How to find out if you’re eligible for USDA loans

USDA loans are a great option for people in rural areas, especially those with less income.

Figuring out if you’re eligible for a USDA (US Department of Agriculture) loan through the USDA’s official site is unfortunately somewhat difficult, so in this article we’re making it simple.

There are a two main types of USDA home loan for individuals, so we’ll take them one at a time:

Single family housing guaranteed loan program

When you hear about USDA loans, most of the time this is the program that people are talking about. It is designed to help low to middle income people in rural areas “to own adequate, modest, decent, safe and sanitary dwellings,” according to the USDA. These loans can be used to repair or relocate a dwelling as well as to purchase a home.

These loans are guaranteed by the USDA – which means that the lender can take greater risks than they otherwise would in offering generous loans to applicants, secure in the knowledge that the government will pay them back for up to 90% of the loan value, even if the applicant cannot.

To apply:

  • You must live in an eligible area. (This link will direct you to a map of eligible areas in the United States)

  • You must meet income eligibility requirements for the loan.
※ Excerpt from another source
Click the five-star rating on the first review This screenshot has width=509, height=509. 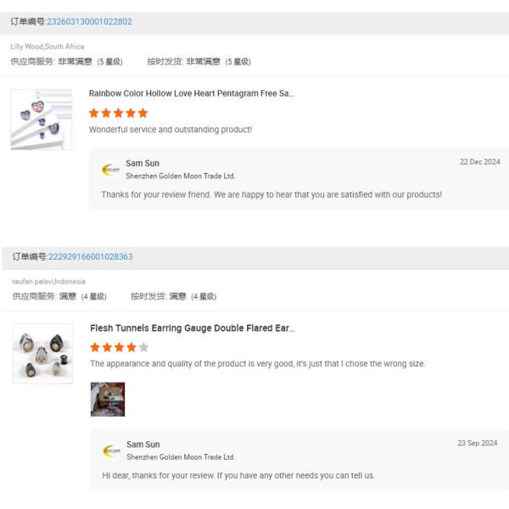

These are different depending on the county, but are outlined here. For Shasta County, income requirements for a single person range from 30,900 dollars per year to 78,200 dollars per year.

  • You must agree to personally use/occupy the purchased dwelling as a primary residence.

  • Applicants must be US citizens, non-citizen nationals, or Qualified Aliens.

  • Applicants must have the“legal capacity to incur loan obligation.” What this means is simply that the applicant must be of legal age and sound mind, or have a court-appointed guardian who may act as an intermediary.

  • You must not ever have been disbarred or suspended from a federal program.

  • You must “demonstrate a willingness” to meet credit obligations by deadlines. If you can show that your loan payments (or similar payments) have been on time in the past you will meet this requirement. Best to bring any financial records that might be pertinent when speaking with your lender.

This covers the most common type of USDA loan, at least for home buyers in Shasta County. However, it is also important to cover the other main type of USDA loan for individuals.

Single family housing direct home loans

Unlike the guaranteed loan program, this is designed for low and very-low income individuals only. It is somewhat easier to qualify for, though there are restrictions on the type of property that may be purchased with a loan of this type.

For instance, properties procured through single family housing direct home loans must not:

  • Be greater than 2,000 square feet in area

  • Have a greater market value than the applicable loan limit

  • Not be designed for “income producing activities.” If you intend to use your home as an office or a storefront, this loan may not work for you.

On the other hand, there are no income requirements for these loans, as they are designed specifically to help the poor. You must only be without non-hazardous housing, and be unable to procure a loan from another source. In addition, borrowers must have legal capacity, citizenship, and have a clean record with regard to disbarments and suspensions from federal programs.

Overall, this is a highly generous loan for rural areas, and is a godsend for lower-income individuals.